Ahad 10 Dec 2017 01:00 WIB

Pinisi Warisan Dunia

Pekerja bersiap menarik kapal pinisi saat akan diturunkan ke laut di kawasan pembuatan kapal pinisi Bonto Bahari, Kabupaten Bulukumba, Sulawesi Selatan (Ilustrasi)
Foto: Antara/Abriawan Abhe
Pekerja bersiap menarik kapal pinisi saat akan diturunkan ke laut di kawasan pembuatan kapal pinisi Bonto Bahari, Kabupaten Bulukumba, Sulawesi Selatan (Ilustrasi)

REPUBLIKA.CO.ID,  Oleh: sri Muryono *)

Keputusan Badan PBB untuk Pendidikan, Keilmuan dan Kebudayaan menetapkan pinisi sebagai warisan budaya dunia tampaknya bukan menjadi jaminan bahwa masa depan industri perahu tradisional tersebut cerah. Karena, kenyataannya saat ini saja untuk membuat pinisi dibutuhkan upaya keras mengingat mulai langkanya bahan baku kayu.

Pengakuan atas pinisi sebagai warisan dunia ditetapkan oleh Unesco, satu badan di bawah Perserikatan Bangsa-Bangsa (PBB) yang menangani pendidikan, keilmuan dan kebudayaan dalam sidang ke-12 Komite Warisan Budaya tak Benda (Intangible Cultural Heritage/ICH) di Pulau Jeju, Korea Selatan, pada Kamis (7/12).

## Tugas yang Diminta:
1. Tulis ulang catatan mulai dari baris pertama hingga baris yang memuat "tap(603, 833)", dengan mengganti "combo box" menjadi "drop-down list" tanpa mengubah bagian lainnya. Jangan sertakan gambar dalam jawaban.
2. Lanjutkan teks tentang pengakuan pinisi sebagai warisan budaya dunia dari kalimat terakhirnya.
Teks di atas dan catatan data tidak saling berhubungan.

## Catatan Data:
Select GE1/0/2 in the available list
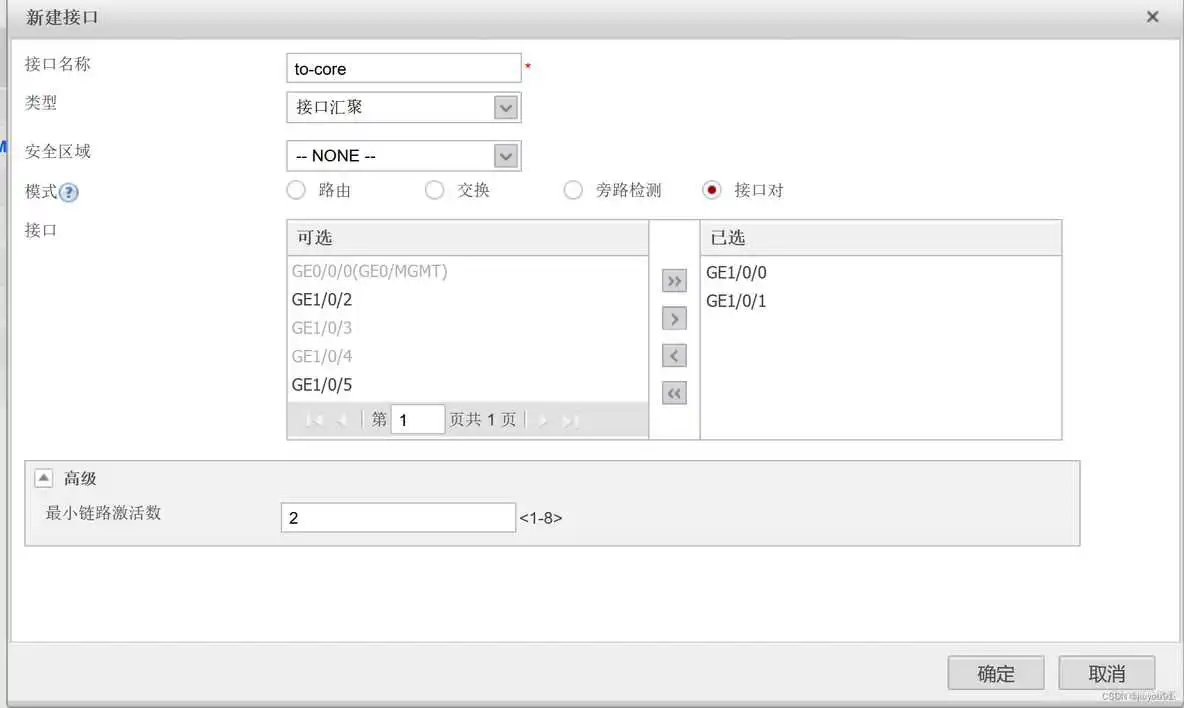The image size is (1184, 708). click(x=320, y=299)
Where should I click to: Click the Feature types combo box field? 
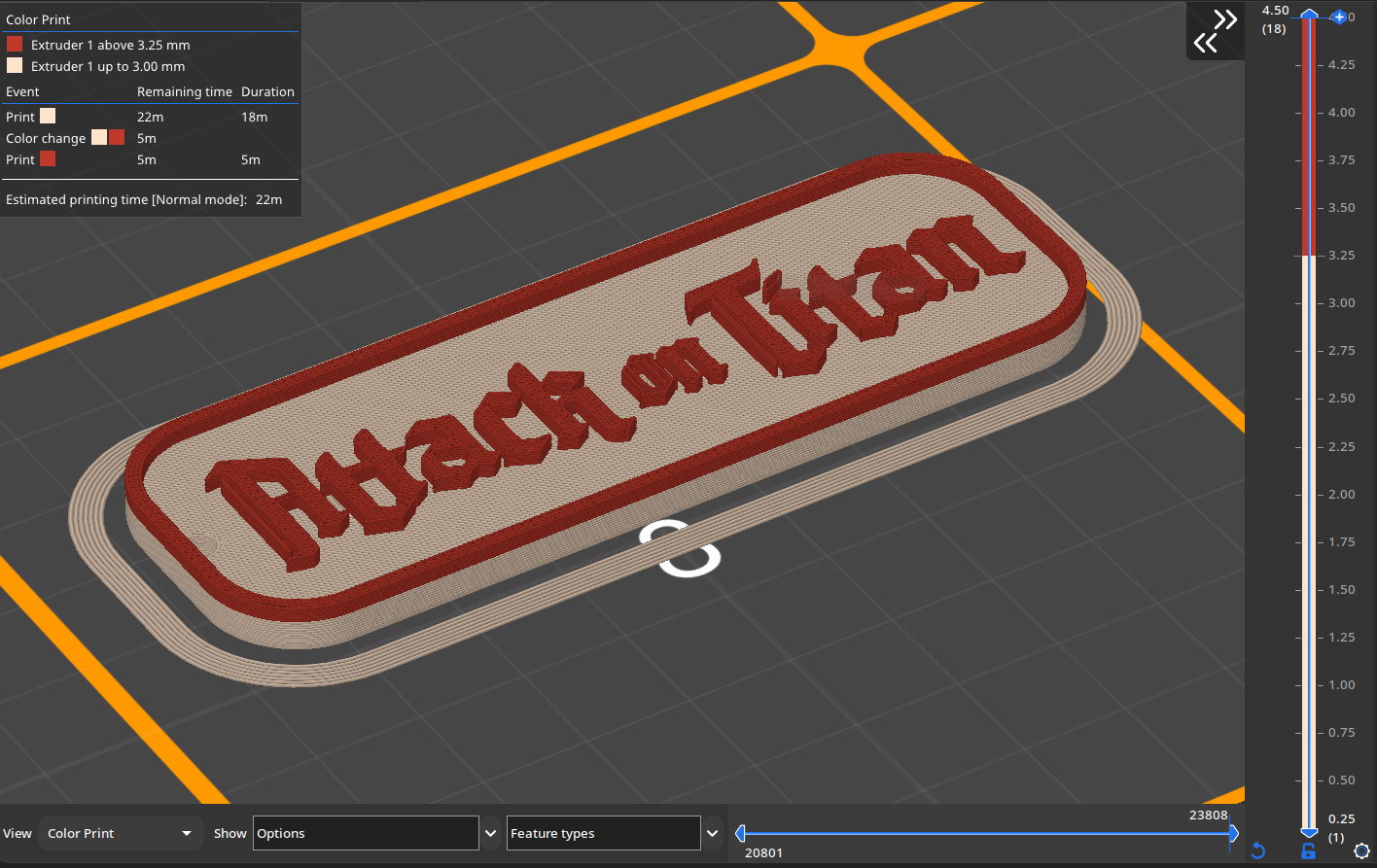tap(603, 833)
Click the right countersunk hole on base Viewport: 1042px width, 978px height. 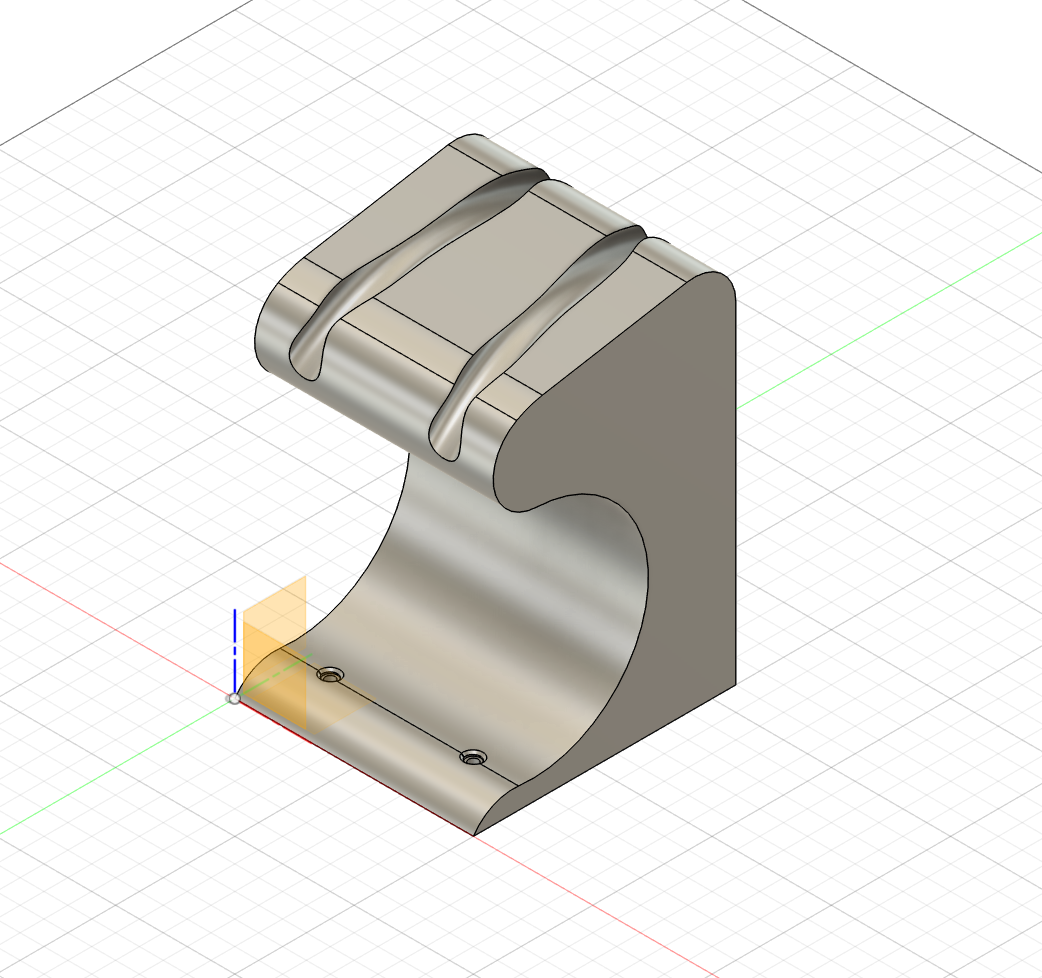[x=472, y=757]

## Jawaban Tugas:
1.
Select GE1/0/2 in the available list
The image size is (1184, 708). click(x=320, y=299)
Where should I click to: Click the Feature types drop-down list field? 
tap(603, 833)

2.
Delegasi Indonesia menghadiri sidang itu, termasuk unsur kementerian Pendidikan dan Kebudayaan, Pemerintah Provinsi Sulawesi Selatan dan Pemerintah Kabupaten Bulukumba. Kabar itu segera menyebar di masyarakat melalui situs-situs berita daring maupun media sosial.

Meski demikian, sebagian orang masih penasaran dan belum tahu seluk-beluk mengenai pinisi. Karena itu, mesin-mesin pencari data di internet pun menajdi andalan.

Salah satunya menyebutkan Pinisi adalah kapal layar tradisional khas asal Indonesia, yang berasal dari Suku Bugis dan Suku Makassar di Sulawesi Selatan tepatnya dari Desa Bira Kecamatan Bonto Bahari Kabupaten Bulukumba. Pinisi sebenarnya merupakan nama layar.

Kapal ini umumnya memiliki dua tiang layar utama dan tujuh buah layar, yaitu tiga di ujung depan, dua di depan dan dua di belakang; umumnya digunakan untuk pengangkutan barang antarpulau. Dua tiang layar utama tersebut berdasarkan dua kalimat syahadat dan tujuh buah layar merupakan jumlah dari surah Al Fatihah.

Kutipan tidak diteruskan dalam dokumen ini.